-- start Source extract --

The Riford Center has yet to receive any money. It will be reimbursed for all work it completes up to the grant maximum only if that work follows the agreed-upon plan and satisfies the City’s conditions for an acceptable block-grant project.

A key Housing and Urban Development expectation for block-grant recipients is that they consult with the communities where the projects will be completed. On that score, Friends of the Riford has taken heat. Early this spring, neighbors began reading in La Jolla news outlets about the Riford’s new entrance on Bonair Street. What would it do to neighborhood traffic? They read also of the possible new activities in the building, including weddings and parties. Wouldn’t alcohol be served at such events? Would the new disabled entrance be part of a bigger expansion? A group of the neighbors, most preferring at first to remain anonymous, were not satisfied with answers Glen Rasmussen gave them. They wanted to attend a meeting of his organization’s board. But Rasmussen told them his group had lots of other business and changed the meeting’s location. “The problem is he tells different people different things and won’t put anything in writing,” one of the neighbors told me.

In late May, the City’s Paul Godwin convened the executive board of the Friends of the Riford Center together with complaining neighbors. Participants came away in a better frame of mind. Glen Rasmussen had become more conciliatory, said the neighbors. By phone, he already told me that his board was now planning to return to the Riford’s main entrance on La Jolla Boulevard as the site of the disabled entrance. But Rasmussen didn’t know whether a costly lift would have to be built at that entrance. It looked as though a planned district ordinance might prevent a ramp being built from the building to the sidewalk. The Riford Center could appeal to the La Jolla Planned District Ordinance Committee, but if it did, Rasmussen would have to recuse himself from voting, since he sits on that committee.

As a result of the uncertainty, Rasmussen told me by email, a south-side disabled entrance on Bonair Street cannot be abandoned “as a less desirable alternative.” I asked whether weddings and parties might still be in store for the Riford. “The lease has not been amended in many years, and in light of a growing demographic of people reaching age 62 (the baby boomers now becoming ‘seniors’) we are exploring new uses and what we can offer our adult members [that]…might generate additional income for our non-profit business [to] make it successful. Whether alcohol could be served at any events is subject to California law. So far, all alcohol served at events has been donated. We have in place guidelines to keep all events orderly, in accord with legal requirements and the valid concerns of our neighbors.”

-- end Source extract --
-- start Information shown --

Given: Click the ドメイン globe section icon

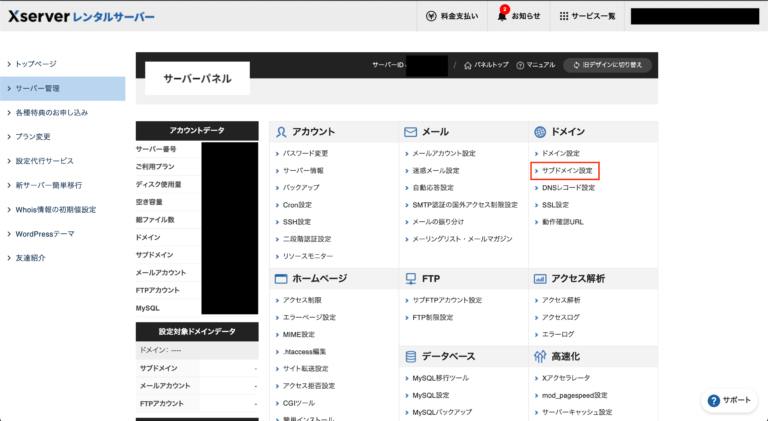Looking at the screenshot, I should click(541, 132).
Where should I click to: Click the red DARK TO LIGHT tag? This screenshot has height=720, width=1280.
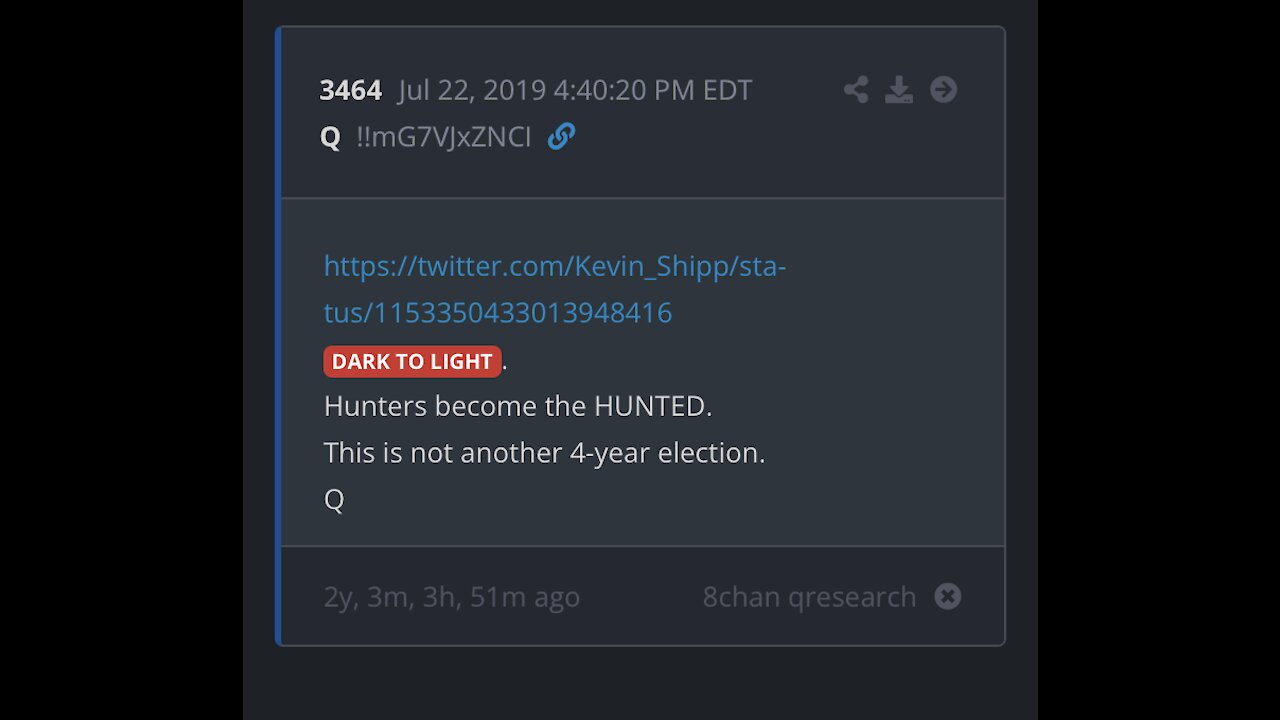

-- end Information shown --

Exercises to complete »
1 > Quote every sentence in the Riford Center article that ends with a question mark.
2 > Duplicate the stretch of the Riford Center article between "In late May, the" and "on that committee.", inclusive.
The data above has no connection to the Riford Center article.

Task-by-task solutions »
1 >
What would it do to neighborhood traffic?
Wouldn't alcohol be served at such events?
Would the new disabled entrance be part of a bigger expansion?

2 >
In late May, the City’s Paul Godwin convened the executive board of the Friends of the Riford Center together with complaining neighbors. Participants came away in a better frame of mind. Glen Rasmussen had become more conciliatory, said the neighbors. By phone, he already told me that his board was now planning to return to the Riford’s main entrance on La Jolla Boulevard as the site of the disabled entrance. But Rasmussen didn’t know whether a costly lift would have to be built at that entrance. It looked as though a planned district ordinance might prevent a ramp being built from the building to the sidewalk. The Riford Center could appeal to the La Jolla Planned District Ordinance Committee, but if it did, Rasmussen would have to recuse himself from voting, since he sits on that committee.